High energy (100–500 KeV) X-rays

Orthovoltage X-rays are produced by X-ray tubes operating at voltages in the 100-500 kV range, and therefore the X-rays have a peak energy in the 100-500 keV range. Orthovoltage X-rays are sometimes termed "deep" X-rays (DXR). They cover the upper limit of energies used for diagnostic radiography, and are used in external beam radiotherapy to treat cancer and tumors. They penetrate tissue to a useful depth of about 4-6 cm. This makes them useful for treating skin, superficial tissues, and ribs, but not for deeper structures such as lungs or pelvic organs. The relatively low energy of orthovoltage X-rays causes them to interact with matter via different physical mechanisms compared to higher energy megavoltage X-rays or radionuclide γ-rays, increasing their relative biological effectiveness.

==History==
The energy and penetrating ability of the X-rays produced by an X-ray tube increases with the voltage on the tube. External beam radiotherapy began around the turn of the 20th century with ordinary diagnostic X-ray tubes, which used voltages below 150 kV. Physicians found that these were adequate for treating superficial tumors, but not tumors inside the body. Since these low energy X-rays were mostly absorbed in the first few centimeters of tissue, to deliver a large enough radiation dose to buried tumors would cause severe skin burns.

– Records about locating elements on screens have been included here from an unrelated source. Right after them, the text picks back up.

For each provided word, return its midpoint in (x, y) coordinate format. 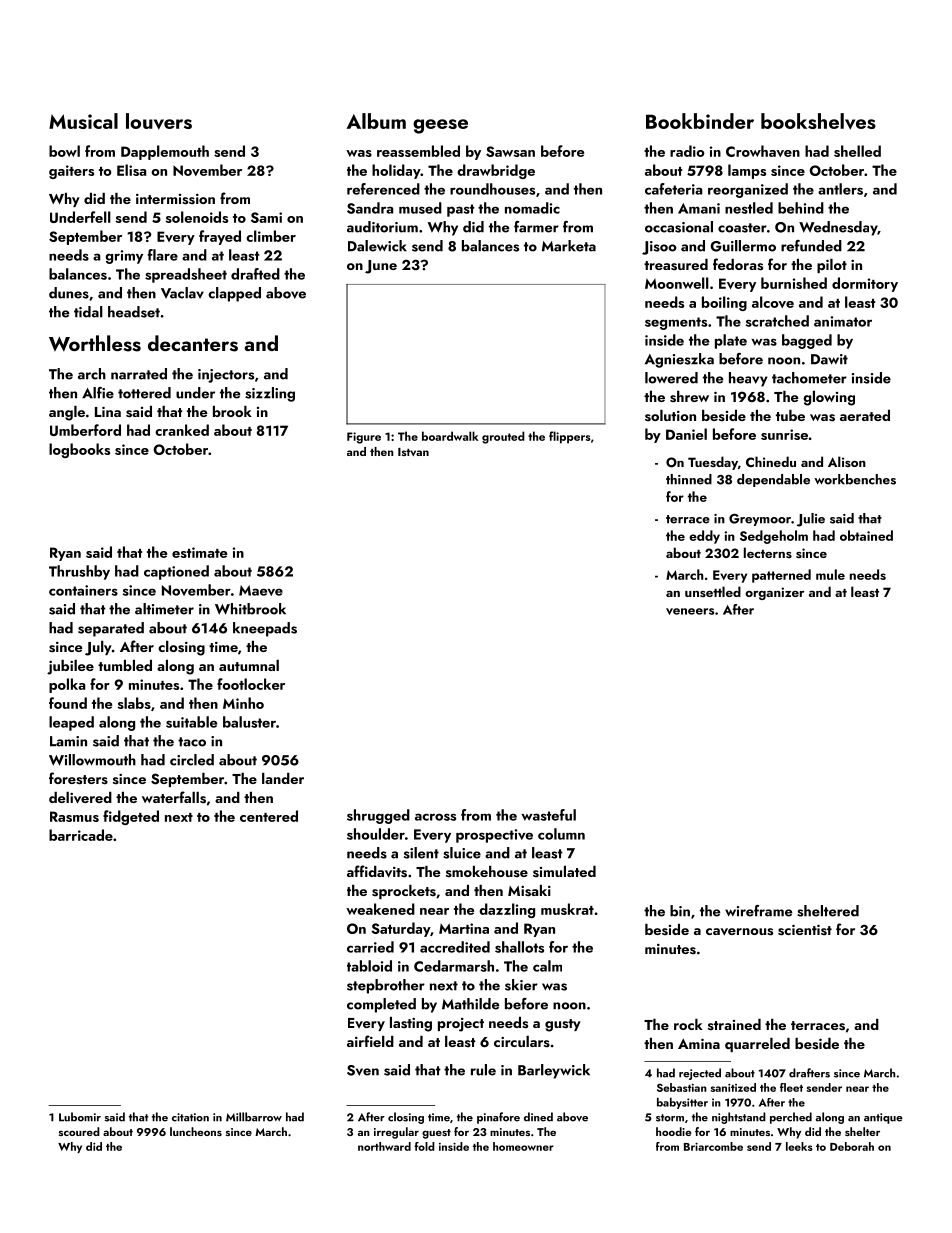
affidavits (377, 871)
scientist (805, 930)
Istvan (413, 452)
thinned (689, 479)
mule (830, 574)
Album (376, 121)
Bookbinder (700, 121)
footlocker (251, 684)
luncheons (196, 1131)
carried (370, 947)
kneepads (265, 629)
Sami (266, 217)
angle (67, 413)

Therefore beginning in the 1920s "orthovoltage" 200-500 kV X-ray machines were built. These were found to be able to reach shallow tumors, but to treat tumors deep in the body more voltage was needed. By the 1930s and 1940s megavoltage X-rays produced by huge machines with 3–5 million volts on the tube, began to be employed. With the introduction of linear accelerators in the 1970s, which could produce 4–30 MV beams, orthovoltage X-rays are now considered quite shallow.